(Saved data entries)

--------------------

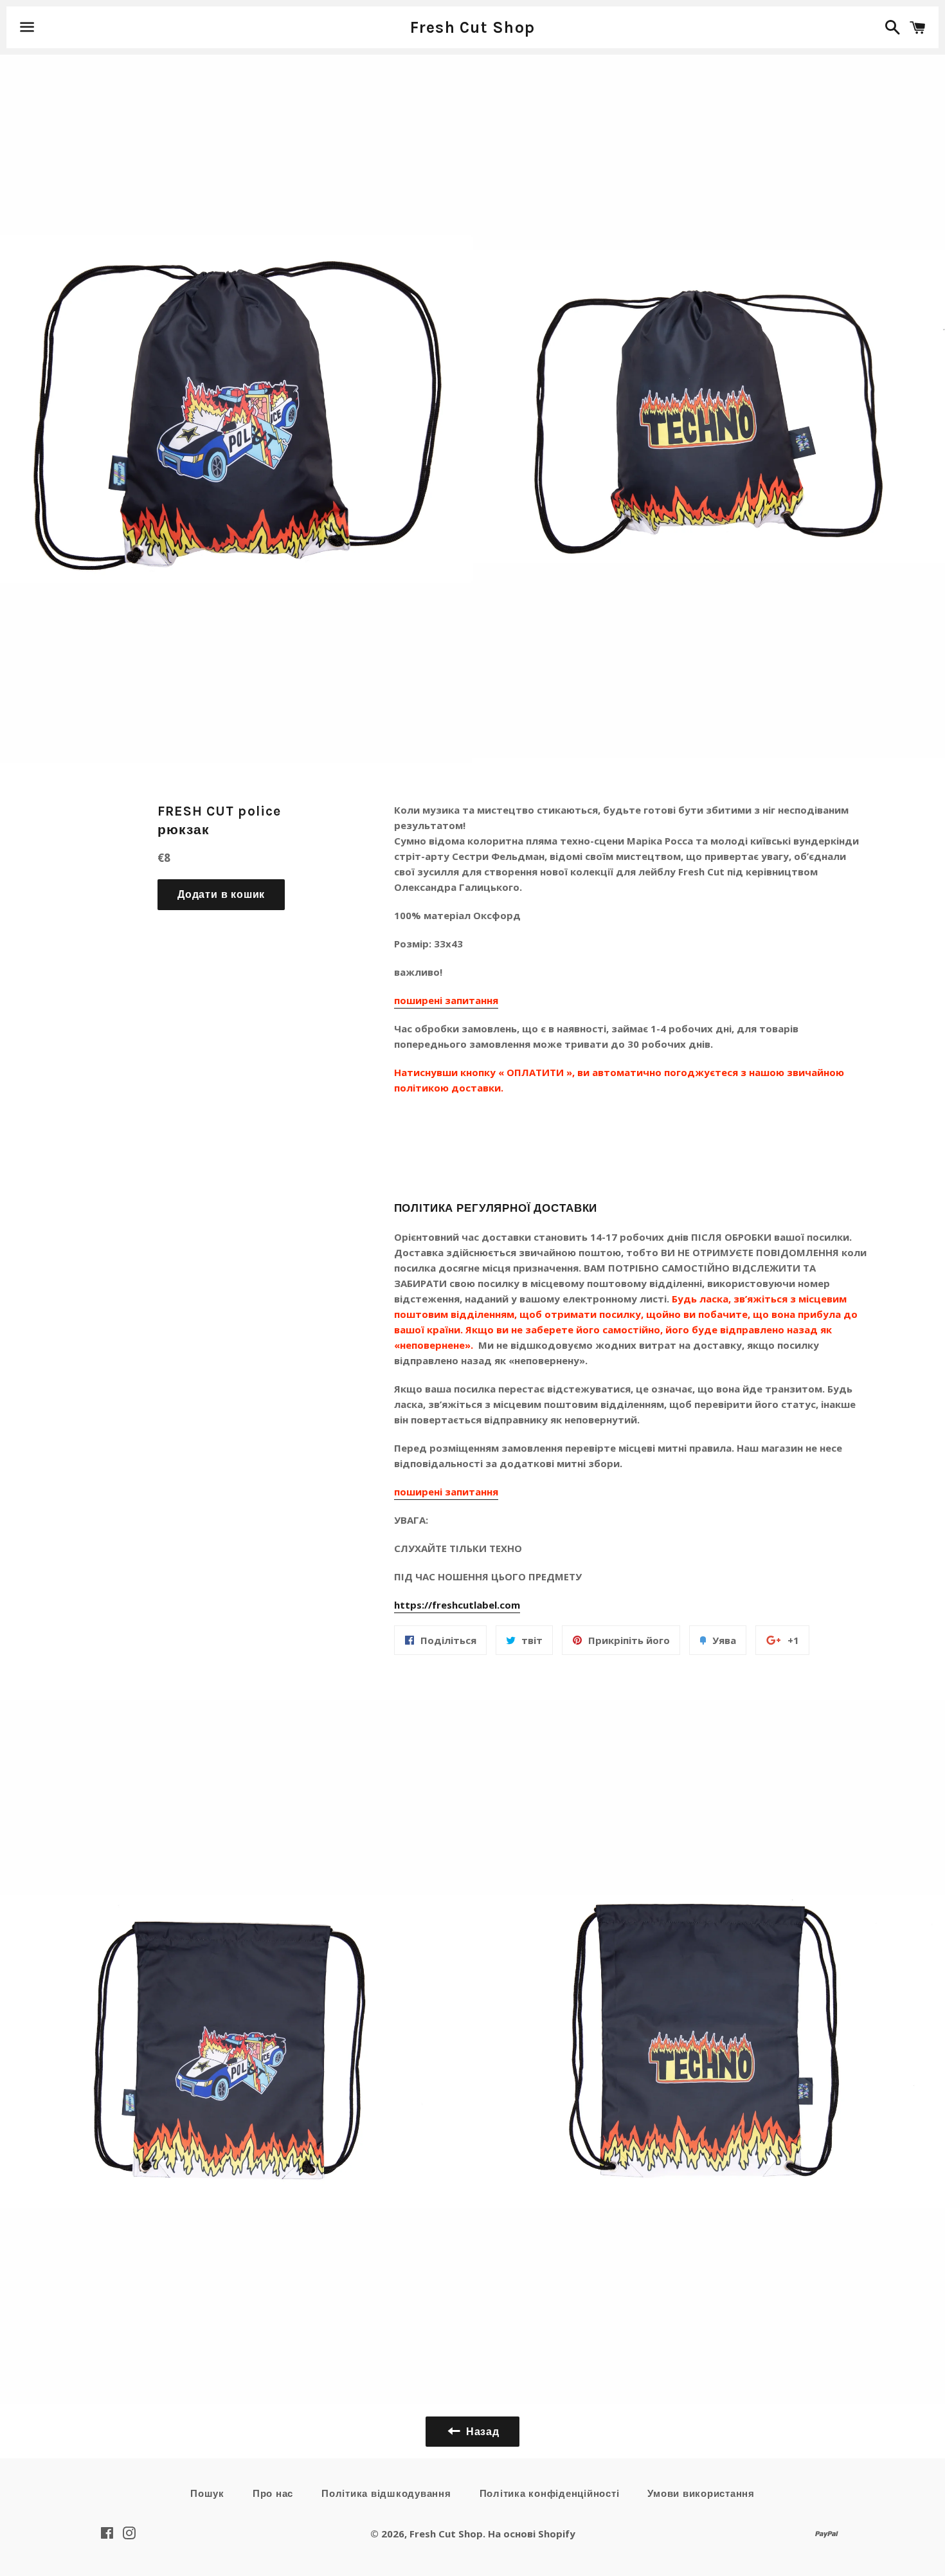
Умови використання (701, 2493)
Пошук (207, 2493)
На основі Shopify (531, 2533)
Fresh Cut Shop (473, 27)
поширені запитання (446, 1000)
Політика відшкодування (386, 2493)
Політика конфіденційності (550, 2493)
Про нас (273, 2493)
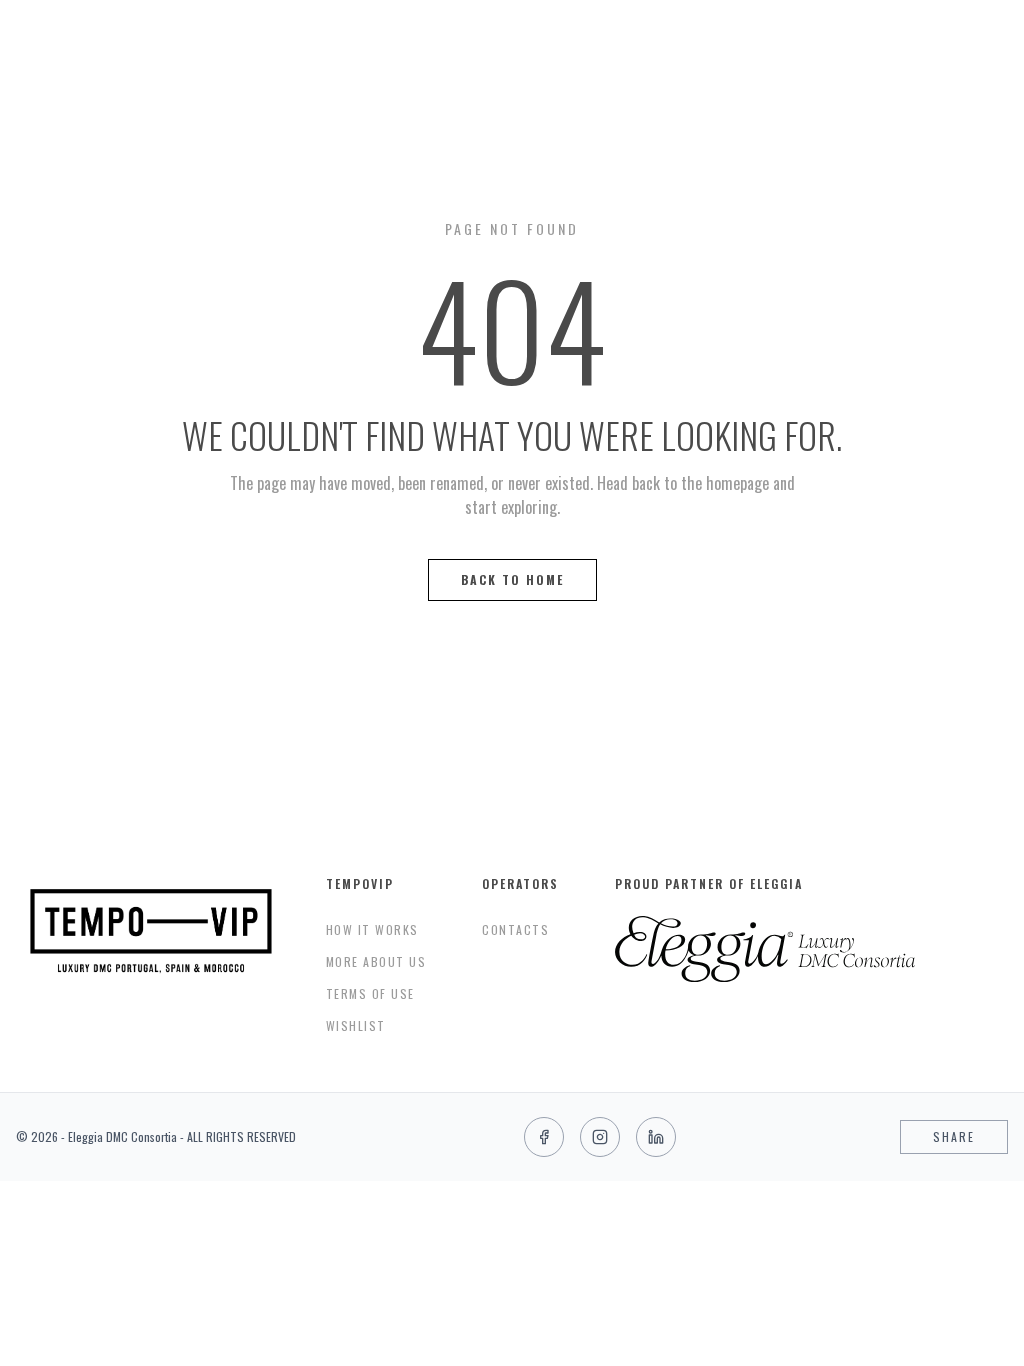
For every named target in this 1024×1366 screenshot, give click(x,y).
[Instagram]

--------------------

Problem to solve → The word "Політика" appears in how many lines of the data? Answer with only the number.

Response to the task → 2